DATA EXTRACT START

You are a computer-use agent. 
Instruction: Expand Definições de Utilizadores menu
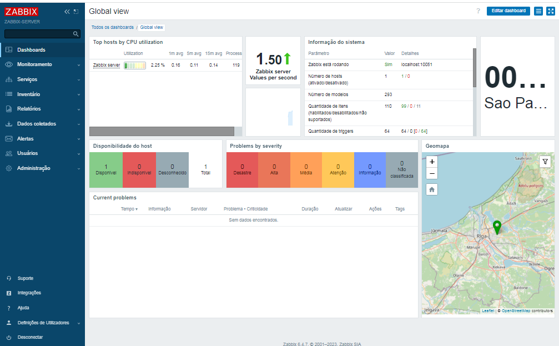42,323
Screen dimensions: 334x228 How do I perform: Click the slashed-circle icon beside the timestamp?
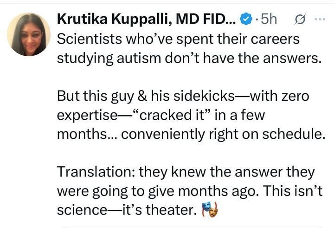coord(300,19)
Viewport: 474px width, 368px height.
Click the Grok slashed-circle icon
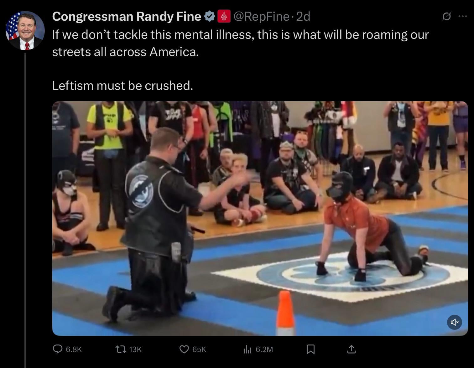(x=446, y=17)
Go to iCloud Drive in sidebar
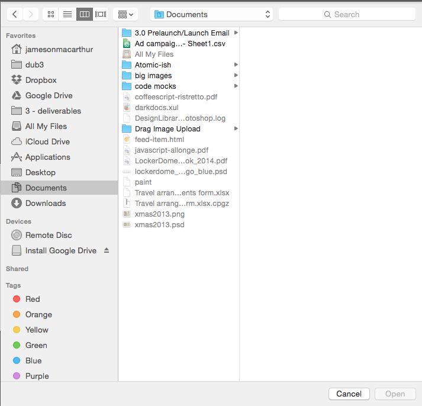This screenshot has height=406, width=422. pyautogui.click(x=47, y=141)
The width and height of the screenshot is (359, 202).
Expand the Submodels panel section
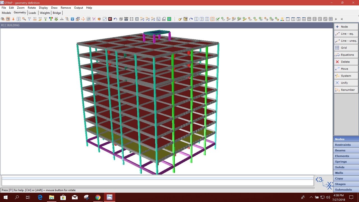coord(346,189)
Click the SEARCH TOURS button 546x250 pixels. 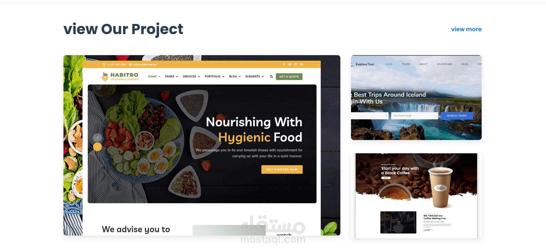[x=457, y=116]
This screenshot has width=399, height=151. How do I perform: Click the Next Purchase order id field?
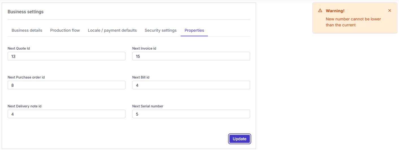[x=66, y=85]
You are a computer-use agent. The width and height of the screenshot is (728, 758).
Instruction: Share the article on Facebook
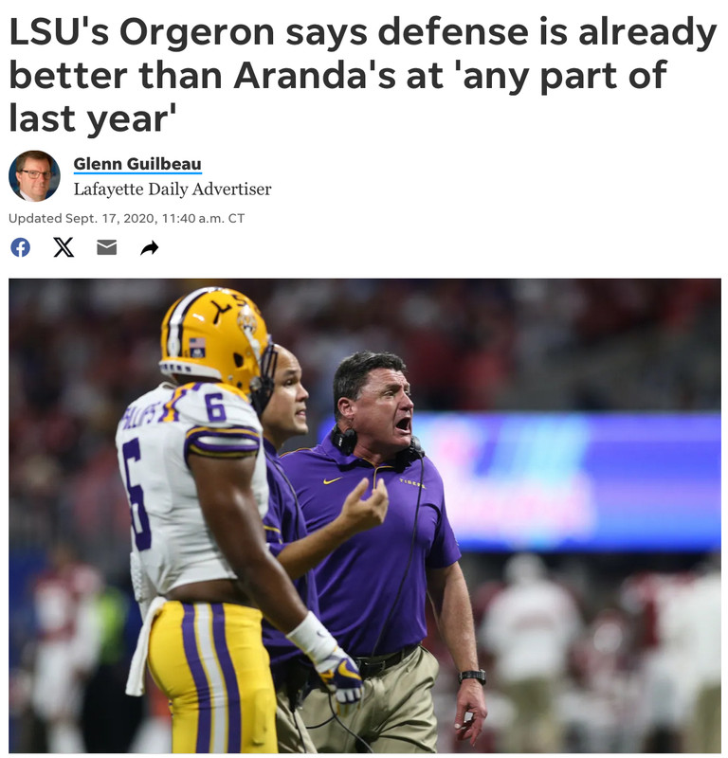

DATA EXTRACT END

→ WORK REQUEST: From the line holding "Screen dimensions: 334x228" to the line holding "The width and height of the screenshot is (359, 202).", both included, retype the entries above exactly and drop the pictures.

→ OUTPUT FOR THIS TASK:
Screen dimensions: 334x228 How do I perform: Click the slashed-circle icon beside the timestamp?
coord(300,19)
Viewport: 474px width, 368px height.
Click the Grok slashed-circle icon
(x=446, y=17)
Go to iCloud Drive in sidebar
This screenshot has height=406, width=422. pyautogui.click(x=47, y=141)
The width and height of the screenshot is (359, 202).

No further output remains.